Truman Capote, Breakfast at Tiffany
There is a melancholy beauty to September, we mourn the passing of Summer which seems to rush by us and is over too soon. But as the sadness lifts we are given a new purpose in life and the permission to retreat into our own worlds. Keeping warm under quilts and blankets is part of the joy as is rediscovering my winter wardrobe. l will always prefer a jumper to a t-shirt and tights to bear legs. It's when I feel Forivor comes into it's own too and I imagine all of the families enjoying films nestled under quilts and children looking at the details I have drawn, visiting other places in their imagination.
It's when I begin thinking about new ideas and my appetite for drawing grows. At the moment I have been drawing people in bed, keeping warm and cocooned in their imaginary worlds. A theme I often return to. The rain is always my companion of choice to remind me that being inside rather than outside is a sanctuary now.
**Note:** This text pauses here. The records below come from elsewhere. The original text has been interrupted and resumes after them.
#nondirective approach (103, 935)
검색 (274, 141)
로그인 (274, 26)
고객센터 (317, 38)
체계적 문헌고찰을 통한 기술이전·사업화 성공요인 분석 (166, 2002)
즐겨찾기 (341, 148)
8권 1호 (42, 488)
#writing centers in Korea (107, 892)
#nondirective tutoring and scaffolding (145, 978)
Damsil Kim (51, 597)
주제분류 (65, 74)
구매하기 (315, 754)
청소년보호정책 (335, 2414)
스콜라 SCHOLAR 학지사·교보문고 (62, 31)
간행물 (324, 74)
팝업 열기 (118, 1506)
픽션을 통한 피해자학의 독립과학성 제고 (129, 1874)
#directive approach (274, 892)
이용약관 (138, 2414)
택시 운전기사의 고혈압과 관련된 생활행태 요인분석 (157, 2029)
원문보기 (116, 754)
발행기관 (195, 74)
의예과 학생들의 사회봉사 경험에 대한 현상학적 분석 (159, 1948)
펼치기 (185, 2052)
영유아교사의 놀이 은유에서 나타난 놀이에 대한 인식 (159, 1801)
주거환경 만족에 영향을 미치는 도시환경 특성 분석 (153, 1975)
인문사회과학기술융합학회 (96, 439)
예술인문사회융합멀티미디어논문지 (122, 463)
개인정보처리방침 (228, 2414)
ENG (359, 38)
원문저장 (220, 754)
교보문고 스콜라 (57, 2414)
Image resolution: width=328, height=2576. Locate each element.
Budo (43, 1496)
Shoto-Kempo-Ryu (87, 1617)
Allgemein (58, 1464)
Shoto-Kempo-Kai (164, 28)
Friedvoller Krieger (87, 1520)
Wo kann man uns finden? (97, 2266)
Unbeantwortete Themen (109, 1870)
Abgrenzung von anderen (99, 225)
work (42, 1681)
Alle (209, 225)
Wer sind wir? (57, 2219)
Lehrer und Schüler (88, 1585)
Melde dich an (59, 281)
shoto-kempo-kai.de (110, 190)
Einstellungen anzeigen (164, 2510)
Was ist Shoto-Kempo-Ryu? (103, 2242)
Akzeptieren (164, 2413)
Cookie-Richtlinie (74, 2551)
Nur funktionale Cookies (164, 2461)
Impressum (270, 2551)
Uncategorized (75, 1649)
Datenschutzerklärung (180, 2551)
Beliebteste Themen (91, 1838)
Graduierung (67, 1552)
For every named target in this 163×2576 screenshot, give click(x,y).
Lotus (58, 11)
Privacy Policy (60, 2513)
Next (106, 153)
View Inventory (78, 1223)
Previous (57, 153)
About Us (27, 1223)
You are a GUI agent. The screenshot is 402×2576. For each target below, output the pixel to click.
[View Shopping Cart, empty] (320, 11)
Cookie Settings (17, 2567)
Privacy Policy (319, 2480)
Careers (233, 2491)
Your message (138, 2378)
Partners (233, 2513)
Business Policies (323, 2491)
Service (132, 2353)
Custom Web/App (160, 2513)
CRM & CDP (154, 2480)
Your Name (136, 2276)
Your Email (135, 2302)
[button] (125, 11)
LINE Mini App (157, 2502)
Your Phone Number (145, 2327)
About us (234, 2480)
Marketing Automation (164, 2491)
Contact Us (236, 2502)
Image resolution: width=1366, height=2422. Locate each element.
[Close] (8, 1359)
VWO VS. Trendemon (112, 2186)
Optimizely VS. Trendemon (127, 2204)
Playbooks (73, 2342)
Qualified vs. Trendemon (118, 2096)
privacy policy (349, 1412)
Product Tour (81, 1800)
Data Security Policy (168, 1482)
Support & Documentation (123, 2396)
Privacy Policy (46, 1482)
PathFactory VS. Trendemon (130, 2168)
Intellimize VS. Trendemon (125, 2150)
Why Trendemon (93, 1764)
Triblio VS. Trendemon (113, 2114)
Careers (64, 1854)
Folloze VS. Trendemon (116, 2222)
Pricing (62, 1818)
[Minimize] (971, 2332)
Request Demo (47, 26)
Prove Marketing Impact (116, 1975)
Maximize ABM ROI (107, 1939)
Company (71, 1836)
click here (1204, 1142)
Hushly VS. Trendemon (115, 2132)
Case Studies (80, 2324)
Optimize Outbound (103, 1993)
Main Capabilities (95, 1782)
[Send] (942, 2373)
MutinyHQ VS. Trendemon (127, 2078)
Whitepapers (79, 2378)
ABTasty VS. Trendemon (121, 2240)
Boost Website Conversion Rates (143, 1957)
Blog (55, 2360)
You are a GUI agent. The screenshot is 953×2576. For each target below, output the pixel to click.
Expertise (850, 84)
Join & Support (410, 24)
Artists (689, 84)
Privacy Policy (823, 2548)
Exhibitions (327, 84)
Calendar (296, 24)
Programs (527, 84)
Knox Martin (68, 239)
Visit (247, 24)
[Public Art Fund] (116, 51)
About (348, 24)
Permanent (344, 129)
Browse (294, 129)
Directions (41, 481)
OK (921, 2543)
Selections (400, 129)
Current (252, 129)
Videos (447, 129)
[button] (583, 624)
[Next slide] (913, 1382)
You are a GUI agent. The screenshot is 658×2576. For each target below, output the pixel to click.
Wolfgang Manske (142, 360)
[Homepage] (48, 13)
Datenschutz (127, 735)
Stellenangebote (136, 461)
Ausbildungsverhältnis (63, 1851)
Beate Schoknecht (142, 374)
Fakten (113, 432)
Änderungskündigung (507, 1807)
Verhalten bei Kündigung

Even though l slow down l find a new space to be more productive in a private way.
Illustrators are more private than artists in many ways. While artists are asked to explain themselves much more often in the public arena, an illustrators time is often spent processing what a client is asking of them. As Forivor is so personal and such a collaborative process with Rebecca that aspect is different but I still need to seek solitude and will need time to collect my thoughts, ruminating on what is being asked of me and how l can become most absorbed in the process. Autumn provides the perfect backdrop for this and why I consider it my spring too, just like Capote.